* [WHAT NEEDS TO BE DONE]
Copy every record that appears below, exactly as it stands.

* [DATA RECORDS]
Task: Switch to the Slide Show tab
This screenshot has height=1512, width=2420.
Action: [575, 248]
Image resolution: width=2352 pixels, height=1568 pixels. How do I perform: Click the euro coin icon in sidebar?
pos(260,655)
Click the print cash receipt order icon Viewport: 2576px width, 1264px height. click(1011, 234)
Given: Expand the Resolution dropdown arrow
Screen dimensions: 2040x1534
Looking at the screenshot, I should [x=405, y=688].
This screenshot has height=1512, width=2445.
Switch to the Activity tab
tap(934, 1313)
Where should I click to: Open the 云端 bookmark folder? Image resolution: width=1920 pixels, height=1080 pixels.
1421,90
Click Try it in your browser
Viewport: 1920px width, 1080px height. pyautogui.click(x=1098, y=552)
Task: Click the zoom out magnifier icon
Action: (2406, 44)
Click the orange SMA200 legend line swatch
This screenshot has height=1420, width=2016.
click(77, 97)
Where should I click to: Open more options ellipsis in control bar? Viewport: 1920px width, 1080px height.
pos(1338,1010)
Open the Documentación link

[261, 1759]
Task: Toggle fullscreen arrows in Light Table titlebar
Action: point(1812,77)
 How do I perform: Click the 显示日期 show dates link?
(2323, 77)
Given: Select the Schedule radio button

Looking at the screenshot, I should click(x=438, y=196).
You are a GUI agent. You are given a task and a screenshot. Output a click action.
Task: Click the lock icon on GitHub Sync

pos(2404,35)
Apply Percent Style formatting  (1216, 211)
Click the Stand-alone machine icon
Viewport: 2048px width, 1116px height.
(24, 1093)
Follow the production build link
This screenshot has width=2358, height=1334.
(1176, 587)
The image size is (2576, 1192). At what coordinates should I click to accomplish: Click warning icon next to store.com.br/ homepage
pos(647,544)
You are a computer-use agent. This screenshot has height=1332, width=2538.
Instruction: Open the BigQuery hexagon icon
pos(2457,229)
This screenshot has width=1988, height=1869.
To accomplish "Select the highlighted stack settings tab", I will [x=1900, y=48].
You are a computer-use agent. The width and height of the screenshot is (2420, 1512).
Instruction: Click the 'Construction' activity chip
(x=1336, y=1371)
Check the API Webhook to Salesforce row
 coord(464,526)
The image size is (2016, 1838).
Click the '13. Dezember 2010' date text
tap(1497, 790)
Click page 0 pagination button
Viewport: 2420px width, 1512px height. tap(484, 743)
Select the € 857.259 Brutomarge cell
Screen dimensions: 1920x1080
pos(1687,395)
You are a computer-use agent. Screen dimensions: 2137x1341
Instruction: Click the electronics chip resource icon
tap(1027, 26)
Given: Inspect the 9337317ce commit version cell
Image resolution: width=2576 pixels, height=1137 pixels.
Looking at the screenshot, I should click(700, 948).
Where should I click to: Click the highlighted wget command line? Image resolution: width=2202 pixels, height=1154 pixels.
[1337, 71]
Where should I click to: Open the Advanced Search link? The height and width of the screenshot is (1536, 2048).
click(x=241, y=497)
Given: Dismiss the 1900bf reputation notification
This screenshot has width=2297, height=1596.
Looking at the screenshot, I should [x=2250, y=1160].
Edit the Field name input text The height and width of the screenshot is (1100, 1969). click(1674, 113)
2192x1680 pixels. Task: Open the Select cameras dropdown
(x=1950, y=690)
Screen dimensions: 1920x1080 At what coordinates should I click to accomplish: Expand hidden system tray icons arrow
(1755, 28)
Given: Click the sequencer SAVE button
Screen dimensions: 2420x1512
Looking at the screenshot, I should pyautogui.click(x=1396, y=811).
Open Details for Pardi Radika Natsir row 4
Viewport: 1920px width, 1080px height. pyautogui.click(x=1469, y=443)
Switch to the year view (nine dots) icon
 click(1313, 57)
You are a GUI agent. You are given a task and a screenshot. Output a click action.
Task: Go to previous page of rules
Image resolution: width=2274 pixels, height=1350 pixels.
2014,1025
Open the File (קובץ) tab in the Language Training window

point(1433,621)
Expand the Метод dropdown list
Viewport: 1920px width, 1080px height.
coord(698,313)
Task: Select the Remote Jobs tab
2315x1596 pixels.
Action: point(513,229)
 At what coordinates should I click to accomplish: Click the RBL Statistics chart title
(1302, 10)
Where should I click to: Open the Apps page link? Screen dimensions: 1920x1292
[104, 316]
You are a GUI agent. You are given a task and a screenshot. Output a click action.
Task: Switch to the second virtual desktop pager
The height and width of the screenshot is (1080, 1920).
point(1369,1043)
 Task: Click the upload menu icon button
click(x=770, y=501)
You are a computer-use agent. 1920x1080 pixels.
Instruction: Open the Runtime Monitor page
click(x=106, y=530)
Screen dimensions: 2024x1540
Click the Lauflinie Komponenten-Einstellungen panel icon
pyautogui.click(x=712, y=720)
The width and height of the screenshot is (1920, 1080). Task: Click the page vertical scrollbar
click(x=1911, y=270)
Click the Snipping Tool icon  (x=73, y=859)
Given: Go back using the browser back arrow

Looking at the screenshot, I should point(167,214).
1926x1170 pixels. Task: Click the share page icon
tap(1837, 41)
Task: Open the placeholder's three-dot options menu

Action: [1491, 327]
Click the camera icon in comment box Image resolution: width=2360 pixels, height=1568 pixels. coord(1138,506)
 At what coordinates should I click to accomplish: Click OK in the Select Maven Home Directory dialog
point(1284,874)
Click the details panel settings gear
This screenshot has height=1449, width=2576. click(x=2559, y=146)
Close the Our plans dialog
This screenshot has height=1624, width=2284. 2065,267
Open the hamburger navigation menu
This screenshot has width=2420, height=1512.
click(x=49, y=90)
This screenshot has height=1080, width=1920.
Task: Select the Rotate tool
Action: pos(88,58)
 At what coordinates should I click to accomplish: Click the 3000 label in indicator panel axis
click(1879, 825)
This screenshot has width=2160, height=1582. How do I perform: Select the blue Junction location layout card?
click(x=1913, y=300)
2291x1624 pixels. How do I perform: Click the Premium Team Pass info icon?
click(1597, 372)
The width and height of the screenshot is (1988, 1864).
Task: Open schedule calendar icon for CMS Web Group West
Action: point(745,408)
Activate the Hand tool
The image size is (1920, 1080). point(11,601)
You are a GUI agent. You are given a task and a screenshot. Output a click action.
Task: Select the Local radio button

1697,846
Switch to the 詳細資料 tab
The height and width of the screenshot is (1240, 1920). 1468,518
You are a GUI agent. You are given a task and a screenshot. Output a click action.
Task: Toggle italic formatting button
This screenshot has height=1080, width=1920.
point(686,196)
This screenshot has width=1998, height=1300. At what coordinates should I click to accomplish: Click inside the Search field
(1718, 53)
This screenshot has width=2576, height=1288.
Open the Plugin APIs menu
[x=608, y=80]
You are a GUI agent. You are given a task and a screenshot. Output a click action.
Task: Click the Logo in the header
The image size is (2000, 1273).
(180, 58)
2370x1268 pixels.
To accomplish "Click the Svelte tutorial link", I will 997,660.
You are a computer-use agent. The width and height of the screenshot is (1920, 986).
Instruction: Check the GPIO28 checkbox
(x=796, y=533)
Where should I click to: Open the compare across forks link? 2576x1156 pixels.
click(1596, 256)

* [FINISHED EXERCISE]
Task: Switch to the Slide Show tab
This screenshot has height=1512, width=2420.
Action: [575, 248]
Image resolution: width=2352 pixels, height=1568 pixels. How do I perform: Click the euro coin icon in sidebar?
pos(260,655)
Click the print cash receipt order icon Viewport: 2576px width, 1264px height. click(1011, 234)
Given: Expand the Resolution dropdown arrow
Screen dimensions: 2040x1534
Looking at the screenshot, I should [x=405, y=688].
This screenshot has height=1512, width=2445.
Switch to the Activity tab
tap(934, 1313)
Where should I click to: Open the 云端 bookmark folder? Image resolution: width=1920 pixels, height=1080 pixels.
1421,90
Click Try it in your browser
Viewport: 1920px width, 1080px height. pyautogui.click(x=1098, y=552)
Task: Click the zoom out magnifier icon
Action: (2406, 44)
Click the orange SMA200 legend line swatch
This screenshot has height=1420, width=2016.
click(77, 97)
Where should I click to: Open more options ellipsis in control bar? Viewport: 1920px width, 1080px height.
pos(1338,1010)
Open the Documentación link

[261, 1759]
Task: Toggle fullscreen arrows in Light Table titlebar
Action: point(1812,77)
 How do I perform: Click the 显示日期 show dates link?
(2323, 77)
Given: Select the Schedule radio button

Looking at the screenshot, I should click(x=438, y=196).
You are a GUI agent. You are given a task and a screenshot. Output a click action.
Task: Click the lock icon on GitHub Sync

pos(2404,35)
Apply Percent Style formatting  (1216, 211)
Click the Stand-alone machine icon
Viewport: 2048px width, 1116px height.
(24, 1093)
Follow the production build link
This screenshot has width=2358, height=1334.
(1176, 587)
The image size is (2576, 1192). At what coordinates should I click to accomplish: Click warning icon next to store.com.br/ homepage
pos(647,544)
You are a computer-use agent. This screenshot has height=1332, width=2538.
Instruction: Open the BigQuery hexagon icon
pos(2457,229)
This screenshot has width=1988, height=1869.
To accomplish "Select the highlighted stack settings tab", I will [x=1900, y=48].
You are a computer-use agent. The width and height of the screenshot is (2420, 1512).
Instruction: Click the 'Construction' activity chip
(x=1336, y=1371)
Check the API Webhook to Salesforce row
 coord(464,526)
The image size is (2016, 1838).
Click the '13. Dezember 2010' date text
tap(1497, 790)
Click page 0 pagination button
Viewport: 2420px width, 1512px height. tap(484, 743)
Select the € 857.259 Brutomarge cell
Screen dimensions: 1920x1080
pos(1687,395)
You are a computer-use agent. Screen dimensions: 2137x1341
Instruction: Click the electronics chip resource icon
tap(1027, 26)
Given: Inspect the 9337317ce commit version cell
Image resolution: width=2576 pixels, height=1137 pixels.
Looking at the screenshot, I should click(700, 948).
Where should I click to: Click the highlighted wget command line? Image resolution: width=2202 pixels, height=1154 pixels.
[1337, 71]
Where should I click to: Open the Advanced Search link? The height and width of the screenshot is (1536, 2048).
click(x=241, y=497)
Given: Dismiss the 1900bf reputation notification
This screenshot has width=2297, height=1596.
Looking at the screenshot, I should [x=2250, y=1160].
Edit the Field name input text The height and width of the screenshot is (1100, 1969). click(1674, 113)
2192x1680 pixels. Task: Open the Select cameras dropdown
(x=1950, y=690)
Screen dimensions: 1920x1080 At what coordinates should I click to accomplish: Expand hidden system tray icons arrow
(1755, 28)
Given: Click the sequencer SAVE button
Screen dimensions: 2420x1512
Looking at the screenshot, I should pyautogui.click(x=1396, y=811).
Open Details for Pardi Radika Natsir row 4
Viewport: 1920px width, 1080px height. pyautogui.click(x=1469, y=443)
Switch to the year view (nine dots) icon
 click(1313, 57)
You are a GUI agent. You are given a task and a screenshot. Output a click action.
Task: Go to previous page of rules
Image resolution: width=2274 pixels, height=1350 pixels.
2014,1025
Open the File (קובץ) tab in the Language Training window

point(1433,621)
Expand the Метод dropdown list
Viewport: 1920px width, 1080px height.
coord(698,313)
Task: Select the Remote Jobs tab
2315x1596 pixels.
Action: point(513,229)
 At what coordinates should I click to accomplish: Click the RBL Statistics chart title
(1302, 10)
Where should I click to: Open the Apps page link? Screen dimensions: 1920x1292
[104, 316]
You are a GUI agent. You are given a task and a screenshot. Output a click action.
Task: Switch to the second virtual desktop pager
The height and width of the screenshot is (1080, 1920).
point(1369,1043)
 Task: Click the upload menu icon button
click(x=770, y=501)
You are a computer-use agent. 1920x1080 pixels.
Instruction: Open the Runtime Monitor page
click(x=106, y=530)
Screen dimensions: 2024x1540
Click the Lauflinie Komponenten-Einstellungen panel icon
pyautogui.click(x=712, y=720)
The width and height of the screenshot is (1920, 1080). Task: Click the page vertical scrollbar
click(x=1911, y=270)
Click the Snipping Tool icon  (x=73, y=859)
Given: Go back using the browser back arrow

Looking at the screenshot, I should point(167,214).
1926x1170 pixels. Task: Click the share page icon
tap(1837, 41)
Task: Open the placeholder's three-dot options menu

Action: [1491, 327]
Click the camera icon in comment box Image resolution: width=2360 pixels, height=1568 pixels. coord(1138,506)
 At what coordinates should I click to accomplish: Click OK in the Select Maven Home Directory dialog
point(1284,874)
Click the details panel settings gear
This screenshot has height=1449, width=2576. click(x=2559, y=146)
Close the Our plans dialog
This screenshot has height=1624, width=2284. 2065,267
Open the hamburger navigation menu
This screenshot has width=2420, height=1512.
click(x=49, y=90)
This screenshot has height=1080, width=1920.
Task: Select the Rotate tool
Action: pos(88,58)
 At what coordinates should I click to accomplish: Click the 3000 label in indicator panel axis
click(1879, 825)
This screenshot has width=2160, height=1582. How do I perform: Select the blue Junction location layout card?
click(x=1913, y=300)
2291x1624 pixels. How do I perform: Click the Premium Team Pass info icon?
click(1597, 372)
The width and height of the screenshot is (1988, 1864).
Task: Open schedule calendar icon for CMS Web Group West
Action: point(745,408)
Activate the Hand tool
The image size is (1920, 1080). point(11,601)
You are a GUI agent. You are given a task and a screenshot. Output a click action.
Task: Select the Local radio button

1697,846
Switch to the 詳細資料 tab
The height and width of the screenshot is (1240, 1920). 1468,518
You are a GUI agent. You are given a task and a screenshot. Output a click action.
Task: Toggle italic formatting button
This screenshot has height=1080, width=1920.
point(686,196)
This screenshot has width=1998, height=1300. At what coordinates should I click to accomplish: Click inside the Search field
(1718, 53)
This screenshot has width=2576, height=1288.
Open the Plugin APIs menu
[x=608, y=80]
You are a GUI agent. You are given a task and a screenshot. Output a click action.
Task: Click the Logo in the header
The image size is (2000, 1273).
(180, 58)
2370x1268 pixels.
To accomplish "Click the Svelte tutorial link", I will 997,660.
You are a computer-use agent. The width and height of the screenshot is (1920, 986).
Instruction: Check the GPIO28 checkbox
(x=796, y=533)
Where should I click to: Open the compare across forks link? 2576x1156 pixels.
click(1596, 256)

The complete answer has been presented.